**Records for the exercise**
....................

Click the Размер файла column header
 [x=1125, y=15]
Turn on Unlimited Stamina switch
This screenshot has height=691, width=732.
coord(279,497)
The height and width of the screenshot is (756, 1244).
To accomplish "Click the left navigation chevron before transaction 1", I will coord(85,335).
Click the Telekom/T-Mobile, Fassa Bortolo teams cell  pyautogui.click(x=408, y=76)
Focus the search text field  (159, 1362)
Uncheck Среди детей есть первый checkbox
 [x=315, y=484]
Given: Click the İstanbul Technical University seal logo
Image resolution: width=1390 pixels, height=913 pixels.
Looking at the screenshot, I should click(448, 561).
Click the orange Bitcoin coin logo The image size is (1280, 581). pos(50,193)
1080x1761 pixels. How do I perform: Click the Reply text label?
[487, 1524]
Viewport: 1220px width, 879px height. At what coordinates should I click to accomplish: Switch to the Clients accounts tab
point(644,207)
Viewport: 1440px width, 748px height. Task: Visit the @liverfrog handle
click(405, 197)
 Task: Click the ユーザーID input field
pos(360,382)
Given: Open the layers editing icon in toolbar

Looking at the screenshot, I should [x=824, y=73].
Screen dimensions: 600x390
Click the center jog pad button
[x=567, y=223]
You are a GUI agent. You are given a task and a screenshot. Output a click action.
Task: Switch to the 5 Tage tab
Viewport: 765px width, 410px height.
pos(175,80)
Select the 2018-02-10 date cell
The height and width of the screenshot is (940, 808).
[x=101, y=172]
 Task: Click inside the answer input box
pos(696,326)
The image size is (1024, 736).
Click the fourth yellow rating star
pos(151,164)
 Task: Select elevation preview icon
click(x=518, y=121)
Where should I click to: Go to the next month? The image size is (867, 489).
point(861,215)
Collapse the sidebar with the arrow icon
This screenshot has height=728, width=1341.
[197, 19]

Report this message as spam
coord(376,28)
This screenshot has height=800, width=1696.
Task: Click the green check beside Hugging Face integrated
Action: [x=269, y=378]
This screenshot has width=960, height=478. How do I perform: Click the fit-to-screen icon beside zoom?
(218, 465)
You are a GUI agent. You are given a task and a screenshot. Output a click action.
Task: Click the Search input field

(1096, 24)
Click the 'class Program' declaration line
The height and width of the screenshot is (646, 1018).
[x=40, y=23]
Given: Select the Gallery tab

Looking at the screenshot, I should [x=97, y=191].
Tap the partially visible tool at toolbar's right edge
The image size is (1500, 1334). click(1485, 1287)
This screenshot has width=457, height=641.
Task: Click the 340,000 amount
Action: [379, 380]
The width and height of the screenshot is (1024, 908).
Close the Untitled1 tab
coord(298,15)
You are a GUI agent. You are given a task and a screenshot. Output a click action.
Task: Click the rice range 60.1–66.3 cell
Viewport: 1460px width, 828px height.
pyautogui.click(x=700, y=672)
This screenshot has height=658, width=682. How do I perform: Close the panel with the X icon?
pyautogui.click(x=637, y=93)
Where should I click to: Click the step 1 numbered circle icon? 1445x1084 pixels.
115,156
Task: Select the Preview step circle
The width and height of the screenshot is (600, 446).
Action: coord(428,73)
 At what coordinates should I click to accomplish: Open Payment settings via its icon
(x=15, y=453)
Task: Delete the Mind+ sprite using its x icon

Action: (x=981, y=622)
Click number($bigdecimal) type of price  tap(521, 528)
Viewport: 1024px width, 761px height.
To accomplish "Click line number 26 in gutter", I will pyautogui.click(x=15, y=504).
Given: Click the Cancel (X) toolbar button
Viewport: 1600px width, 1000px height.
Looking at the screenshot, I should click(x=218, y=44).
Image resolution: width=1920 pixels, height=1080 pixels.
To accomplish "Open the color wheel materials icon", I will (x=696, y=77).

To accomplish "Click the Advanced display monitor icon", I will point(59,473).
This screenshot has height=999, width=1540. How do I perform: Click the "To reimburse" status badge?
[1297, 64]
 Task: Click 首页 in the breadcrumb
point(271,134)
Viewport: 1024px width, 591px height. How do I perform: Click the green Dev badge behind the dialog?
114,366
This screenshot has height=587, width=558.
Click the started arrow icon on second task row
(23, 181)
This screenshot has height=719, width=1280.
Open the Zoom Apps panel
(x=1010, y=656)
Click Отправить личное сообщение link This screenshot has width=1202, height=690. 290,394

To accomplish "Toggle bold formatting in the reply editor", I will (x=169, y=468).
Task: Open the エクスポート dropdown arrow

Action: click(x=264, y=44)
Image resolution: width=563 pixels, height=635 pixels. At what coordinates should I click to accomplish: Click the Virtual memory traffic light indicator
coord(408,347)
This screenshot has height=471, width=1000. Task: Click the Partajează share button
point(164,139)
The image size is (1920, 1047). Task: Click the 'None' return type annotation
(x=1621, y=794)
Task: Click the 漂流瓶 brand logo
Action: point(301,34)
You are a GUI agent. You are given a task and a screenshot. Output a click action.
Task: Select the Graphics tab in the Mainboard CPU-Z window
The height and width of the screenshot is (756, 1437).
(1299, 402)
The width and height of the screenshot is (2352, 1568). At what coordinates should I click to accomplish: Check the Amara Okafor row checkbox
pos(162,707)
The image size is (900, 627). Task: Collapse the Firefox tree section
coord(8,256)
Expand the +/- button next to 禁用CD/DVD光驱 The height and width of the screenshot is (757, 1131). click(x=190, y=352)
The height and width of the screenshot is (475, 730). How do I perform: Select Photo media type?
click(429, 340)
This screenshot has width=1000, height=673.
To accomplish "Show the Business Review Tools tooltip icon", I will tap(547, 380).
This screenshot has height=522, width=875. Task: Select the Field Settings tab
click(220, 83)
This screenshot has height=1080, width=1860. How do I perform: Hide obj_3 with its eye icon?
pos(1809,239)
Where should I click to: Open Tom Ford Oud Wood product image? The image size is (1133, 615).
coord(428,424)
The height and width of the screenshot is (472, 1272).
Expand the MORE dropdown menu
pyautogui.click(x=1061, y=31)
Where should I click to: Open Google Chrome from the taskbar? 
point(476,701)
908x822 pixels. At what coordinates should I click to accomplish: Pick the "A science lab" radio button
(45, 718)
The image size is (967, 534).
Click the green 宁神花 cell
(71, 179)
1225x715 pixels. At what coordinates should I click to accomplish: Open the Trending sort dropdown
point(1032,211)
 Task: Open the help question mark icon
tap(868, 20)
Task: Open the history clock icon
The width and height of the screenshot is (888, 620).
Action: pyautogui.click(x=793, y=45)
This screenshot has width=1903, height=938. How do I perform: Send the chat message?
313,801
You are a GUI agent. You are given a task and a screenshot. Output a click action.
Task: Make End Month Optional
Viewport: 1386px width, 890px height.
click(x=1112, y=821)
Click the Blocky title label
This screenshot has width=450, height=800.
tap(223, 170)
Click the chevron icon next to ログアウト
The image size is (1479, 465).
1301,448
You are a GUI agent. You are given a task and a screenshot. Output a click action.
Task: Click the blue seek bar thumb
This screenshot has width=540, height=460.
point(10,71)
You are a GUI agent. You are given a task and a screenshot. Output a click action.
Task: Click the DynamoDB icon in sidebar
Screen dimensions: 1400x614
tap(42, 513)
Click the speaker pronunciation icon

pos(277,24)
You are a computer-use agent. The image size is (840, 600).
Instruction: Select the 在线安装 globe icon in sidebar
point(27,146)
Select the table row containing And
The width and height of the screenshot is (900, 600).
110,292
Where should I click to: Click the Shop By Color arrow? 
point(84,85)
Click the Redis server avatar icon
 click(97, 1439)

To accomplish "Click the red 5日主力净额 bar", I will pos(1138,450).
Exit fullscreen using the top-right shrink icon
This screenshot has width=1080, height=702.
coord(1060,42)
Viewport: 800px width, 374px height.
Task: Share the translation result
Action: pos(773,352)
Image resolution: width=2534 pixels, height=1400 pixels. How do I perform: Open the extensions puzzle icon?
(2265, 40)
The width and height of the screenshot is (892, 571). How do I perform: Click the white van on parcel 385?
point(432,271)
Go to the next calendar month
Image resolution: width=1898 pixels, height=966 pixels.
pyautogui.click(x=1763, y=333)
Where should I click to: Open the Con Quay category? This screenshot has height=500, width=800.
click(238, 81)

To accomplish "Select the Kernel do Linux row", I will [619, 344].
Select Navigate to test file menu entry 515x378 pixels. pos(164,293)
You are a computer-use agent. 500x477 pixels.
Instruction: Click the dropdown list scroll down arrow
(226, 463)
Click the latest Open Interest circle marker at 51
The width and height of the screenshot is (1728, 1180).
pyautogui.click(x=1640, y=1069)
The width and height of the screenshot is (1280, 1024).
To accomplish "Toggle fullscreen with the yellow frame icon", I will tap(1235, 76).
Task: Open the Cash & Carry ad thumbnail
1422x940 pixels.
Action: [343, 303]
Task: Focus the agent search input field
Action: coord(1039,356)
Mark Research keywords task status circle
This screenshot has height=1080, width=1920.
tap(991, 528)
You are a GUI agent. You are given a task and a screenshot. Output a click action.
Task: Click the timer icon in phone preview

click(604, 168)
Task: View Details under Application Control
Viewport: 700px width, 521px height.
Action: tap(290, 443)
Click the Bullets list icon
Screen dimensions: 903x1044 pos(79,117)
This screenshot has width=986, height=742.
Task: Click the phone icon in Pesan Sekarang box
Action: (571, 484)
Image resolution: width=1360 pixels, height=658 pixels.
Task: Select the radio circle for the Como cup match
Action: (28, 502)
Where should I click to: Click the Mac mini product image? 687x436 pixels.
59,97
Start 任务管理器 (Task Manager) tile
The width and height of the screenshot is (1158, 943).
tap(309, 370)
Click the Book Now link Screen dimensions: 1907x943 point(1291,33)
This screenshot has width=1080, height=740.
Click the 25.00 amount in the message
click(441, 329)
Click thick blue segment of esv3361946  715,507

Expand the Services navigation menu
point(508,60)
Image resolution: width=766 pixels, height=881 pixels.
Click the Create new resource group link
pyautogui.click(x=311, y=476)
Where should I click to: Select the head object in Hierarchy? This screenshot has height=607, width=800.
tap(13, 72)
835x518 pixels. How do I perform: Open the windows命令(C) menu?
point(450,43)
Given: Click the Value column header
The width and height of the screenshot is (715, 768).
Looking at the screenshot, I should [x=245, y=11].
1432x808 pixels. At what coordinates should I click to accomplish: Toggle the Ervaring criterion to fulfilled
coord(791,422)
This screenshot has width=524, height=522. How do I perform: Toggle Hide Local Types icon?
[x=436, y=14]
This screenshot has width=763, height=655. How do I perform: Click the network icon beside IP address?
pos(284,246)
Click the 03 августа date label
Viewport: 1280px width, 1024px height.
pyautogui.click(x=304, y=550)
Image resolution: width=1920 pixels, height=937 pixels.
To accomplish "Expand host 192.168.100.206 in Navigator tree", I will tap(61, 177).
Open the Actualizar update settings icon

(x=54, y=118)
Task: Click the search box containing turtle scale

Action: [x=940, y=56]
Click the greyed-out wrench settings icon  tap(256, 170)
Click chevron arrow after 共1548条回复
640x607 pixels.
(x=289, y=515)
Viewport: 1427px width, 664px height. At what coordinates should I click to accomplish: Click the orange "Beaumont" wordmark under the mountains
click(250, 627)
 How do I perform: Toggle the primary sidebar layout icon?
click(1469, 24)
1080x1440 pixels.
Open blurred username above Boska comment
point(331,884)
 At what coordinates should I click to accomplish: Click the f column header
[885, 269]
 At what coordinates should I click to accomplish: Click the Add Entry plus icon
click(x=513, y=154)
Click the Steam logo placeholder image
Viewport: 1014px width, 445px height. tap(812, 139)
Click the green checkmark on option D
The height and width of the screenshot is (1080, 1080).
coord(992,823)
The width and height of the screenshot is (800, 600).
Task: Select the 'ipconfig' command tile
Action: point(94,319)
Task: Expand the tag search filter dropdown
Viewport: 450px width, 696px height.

....................

**Work required**
Using the data above, return each line that includes the word "will".

**Answer to the problem**
To accomplish "Click the left navigation chevron before transaction 1", I will coord(85,335).
To accomplish "Click line number 26 in gutter", I will pyautogui.click(x=15, y=504).
To accomplish "Open the color wheel materials icon", I will (x=696, y=77).
To accomplish "Click the Advanced display monitor icon", I will point(59,473).
To accomplish "Toggle bold formatting in the reply editor", I will (x=169, y=468).
To accomplish "Show the Business Review Tools tooltip icon", I will tap(547, 380).
To accomplish "Click the red 5日主力净额 bar", I will pos(1138,450).
To accomplish "Select the Kernel do Linux row", I will [619, 344].
To accomplish "Toggle fullscreen with the yellow frame icon", I will tap(1235, 76).
To accomplish "Expand host 192.168.100.206 in Navigator tree", I will tap(61, 177).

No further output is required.